PtrDR, I am not calling you stupid. You are inferring that. Dogmatic and stupid are not the same thing.
For that matter, I have not yet said what my spiritual beliefs are, but apparently you have some presumptions about them obviously.
You missed the one part where I mentioned that my beliefs are also strongly held, but I don’t presume to possess the only truth. And my intent isn’t to change your beliefs either. You and I both know that would be impossible anyway.
I guess I am concerned that you feel so strongly about your belief that you feel that it is imperative that everyone convert. Assuming that this comes from a sincere place in you that values all souls, I am touched by your sentiment. I am not going to be the one to pass judgement on a Hindu, or a Sufi, or a Mormon, or a Jew. They too have been raised in the truths that are ubiquitous in their own cultures. Why should I change them? Why would you want to? What is the compulsion to make all others conform to your beliefs and to call all others the product of satan? Vedanta was around a good 2-3,000 years before the existence of Jesus. It has endured all this time. Maybe since it is one of the original beliefs it is correct.

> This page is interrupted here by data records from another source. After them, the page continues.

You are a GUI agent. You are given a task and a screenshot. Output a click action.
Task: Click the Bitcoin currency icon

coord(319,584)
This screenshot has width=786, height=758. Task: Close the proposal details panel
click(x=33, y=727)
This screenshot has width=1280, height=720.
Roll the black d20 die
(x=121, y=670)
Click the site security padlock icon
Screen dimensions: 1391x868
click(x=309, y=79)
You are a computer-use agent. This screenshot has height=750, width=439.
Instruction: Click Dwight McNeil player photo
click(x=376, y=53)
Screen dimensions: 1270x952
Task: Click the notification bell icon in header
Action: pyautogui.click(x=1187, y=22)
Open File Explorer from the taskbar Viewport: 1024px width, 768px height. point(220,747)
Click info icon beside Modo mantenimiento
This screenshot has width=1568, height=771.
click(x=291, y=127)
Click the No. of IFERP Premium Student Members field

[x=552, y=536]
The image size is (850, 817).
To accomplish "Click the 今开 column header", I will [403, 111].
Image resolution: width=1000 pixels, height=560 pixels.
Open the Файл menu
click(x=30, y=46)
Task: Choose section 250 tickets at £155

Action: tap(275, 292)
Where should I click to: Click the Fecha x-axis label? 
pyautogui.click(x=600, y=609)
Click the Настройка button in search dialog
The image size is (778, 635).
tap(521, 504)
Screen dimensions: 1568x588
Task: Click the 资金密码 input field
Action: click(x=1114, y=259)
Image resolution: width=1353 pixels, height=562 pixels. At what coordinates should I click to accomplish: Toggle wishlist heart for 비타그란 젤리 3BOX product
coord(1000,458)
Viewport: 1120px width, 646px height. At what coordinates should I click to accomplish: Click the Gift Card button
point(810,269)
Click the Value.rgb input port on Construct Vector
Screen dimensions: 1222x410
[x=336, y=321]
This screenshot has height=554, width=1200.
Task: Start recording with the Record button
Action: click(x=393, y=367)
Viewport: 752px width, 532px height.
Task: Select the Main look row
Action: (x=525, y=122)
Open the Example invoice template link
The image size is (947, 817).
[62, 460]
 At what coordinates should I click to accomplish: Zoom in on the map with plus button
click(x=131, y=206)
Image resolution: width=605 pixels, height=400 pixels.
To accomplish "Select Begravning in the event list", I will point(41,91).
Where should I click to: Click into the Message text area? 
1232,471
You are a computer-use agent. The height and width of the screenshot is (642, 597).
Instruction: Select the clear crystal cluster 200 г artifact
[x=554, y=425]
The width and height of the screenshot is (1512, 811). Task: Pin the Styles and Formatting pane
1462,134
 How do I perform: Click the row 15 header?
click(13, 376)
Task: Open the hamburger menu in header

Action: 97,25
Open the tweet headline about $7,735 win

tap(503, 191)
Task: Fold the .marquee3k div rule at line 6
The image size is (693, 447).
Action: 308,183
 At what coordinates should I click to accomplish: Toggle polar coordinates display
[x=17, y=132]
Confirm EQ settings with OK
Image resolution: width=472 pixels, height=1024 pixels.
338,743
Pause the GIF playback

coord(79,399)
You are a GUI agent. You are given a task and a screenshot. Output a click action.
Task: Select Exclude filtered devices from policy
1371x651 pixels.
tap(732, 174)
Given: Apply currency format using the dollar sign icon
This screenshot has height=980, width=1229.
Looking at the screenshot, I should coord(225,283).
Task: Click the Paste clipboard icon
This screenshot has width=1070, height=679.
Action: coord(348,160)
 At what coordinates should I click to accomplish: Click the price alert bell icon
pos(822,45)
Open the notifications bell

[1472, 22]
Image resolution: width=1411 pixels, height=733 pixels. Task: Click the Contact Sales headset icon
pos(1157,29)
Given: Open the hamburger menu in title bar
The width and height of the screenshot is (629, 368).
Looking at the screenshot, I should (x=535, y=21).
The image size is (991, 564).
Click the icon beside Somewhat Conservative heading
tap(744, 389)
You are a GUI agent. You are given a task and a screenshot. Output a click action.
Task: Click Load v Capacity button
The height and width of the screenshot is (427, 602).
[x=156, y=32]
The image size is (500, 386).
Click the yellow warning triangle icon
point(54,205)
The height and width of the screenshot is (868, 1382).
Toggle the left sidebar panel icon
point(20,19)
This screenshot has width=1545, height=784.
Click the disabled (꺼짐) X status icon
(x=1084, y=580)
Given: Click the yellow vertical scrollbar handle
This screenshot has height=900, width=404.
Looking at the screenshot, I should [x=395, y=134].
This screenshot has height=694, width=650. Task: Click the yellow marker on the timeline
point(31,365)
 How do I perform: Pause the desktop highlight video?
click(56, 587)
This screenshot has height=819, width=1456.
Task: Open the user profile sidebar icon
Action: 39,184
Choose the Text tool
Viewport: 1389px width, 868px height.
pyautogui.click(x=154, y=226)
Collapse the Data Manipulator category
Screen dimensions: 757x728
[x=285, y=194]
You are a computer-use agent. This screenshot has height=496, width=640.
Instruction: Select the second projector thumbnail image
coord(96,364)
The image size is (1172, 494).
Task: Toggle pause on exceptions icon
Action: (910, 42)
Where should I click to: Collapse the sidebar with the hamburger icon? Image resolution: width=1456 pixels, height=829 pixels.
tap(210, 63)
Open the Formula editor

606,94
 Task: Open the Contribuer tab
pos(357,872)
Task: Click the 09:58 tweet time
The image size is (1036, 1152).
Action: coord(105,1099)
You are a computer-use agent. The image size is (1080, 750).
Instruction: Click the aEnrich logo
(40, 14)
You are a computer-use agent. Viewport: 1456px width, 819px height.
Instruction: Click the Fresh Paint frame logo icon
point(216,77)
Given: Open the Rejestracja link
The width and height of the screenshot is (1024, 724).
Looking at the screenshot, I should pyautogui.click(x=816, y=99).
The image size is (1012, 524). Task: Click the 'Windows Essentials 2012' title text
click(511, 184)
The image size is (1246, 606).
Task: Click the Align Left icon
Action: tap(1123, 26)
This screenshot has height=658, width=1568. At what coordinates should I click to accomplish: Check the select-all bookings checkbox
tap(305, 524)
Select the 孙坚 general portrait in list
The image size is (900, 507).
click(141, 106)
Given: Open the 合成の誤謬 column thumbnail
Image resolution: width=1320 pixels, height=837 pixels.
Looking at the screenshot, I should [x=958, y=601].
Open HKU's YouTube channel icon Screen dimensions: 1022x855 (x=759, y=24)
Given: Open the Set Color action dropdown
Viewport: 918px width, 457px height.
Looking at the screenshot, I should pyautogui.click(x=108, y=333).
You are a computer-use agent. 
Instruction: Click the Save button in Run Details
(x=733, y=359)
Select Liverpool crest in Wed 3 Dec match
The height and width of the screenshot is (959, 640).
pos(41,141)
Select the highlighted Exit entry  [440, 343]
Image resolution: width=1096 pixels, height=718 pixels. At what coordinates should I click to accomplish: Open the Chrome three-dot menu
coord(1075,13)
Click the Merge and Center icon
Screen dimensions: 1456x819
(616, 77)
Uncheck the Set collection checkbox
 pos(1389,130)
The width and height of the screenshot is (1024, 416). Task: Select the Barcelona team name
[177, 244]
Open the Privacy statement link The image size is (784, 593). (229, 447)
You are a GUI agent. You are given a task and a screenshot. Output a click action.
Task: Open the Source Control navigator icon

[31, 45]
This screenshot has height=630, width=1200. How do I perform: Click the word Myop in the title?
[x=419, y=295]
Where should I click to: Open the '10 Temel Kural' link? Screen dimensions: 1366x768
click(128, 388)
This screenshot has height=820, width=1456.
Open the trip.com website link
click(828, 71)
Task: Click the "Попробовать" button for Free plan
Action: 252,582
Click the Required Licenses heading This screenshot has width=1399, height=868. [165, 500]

For your info, I am NOT a new ager. I am a human with a fine mind that likes to question what I have been told. To accept only one to such strong opinions against all others without even the courtesy of listening to what they are about is dogma. The absense of logic is dogma.
Incidentally, along with the Bible, I have read Mere Christianity by CS Lewis, along with the Chronicals of Narnia. A good read. An even more interesting read was done by Baruch Spinoza, who set out to prove the existance of god through logic and math. He used Euclidean Geometry to write it in, and is therefore very difficult to read. Better to read the scholars who have read and understood him, or to read his letters to his friends. Incidentally he successfully proved Gods existance, but you would not probably like his interpretation of god, because all the human traits that you assign to God are not there.
He refers to it as “anthropromorphism”, which basically says that we have an intrinsic need to personify God, and to assign personality traits to somehting that is basically an entity, made up of intelligence devoid of all human characteristiscs. I guess Spinoza was kind of reductionist, like Witgenstein.
I don’t have the energy to go into it like Ken Wilber, Josheph Campbell, Voltaire, Nistche, but they are all worth reading.
Well, this post is growing more than I intended. Let me just close things here to say that I am happy with my beliefs. I don’t doubt that you are as well, therefore I have no desire to chahge you. I would rather be happy than right. Have a peaceful night!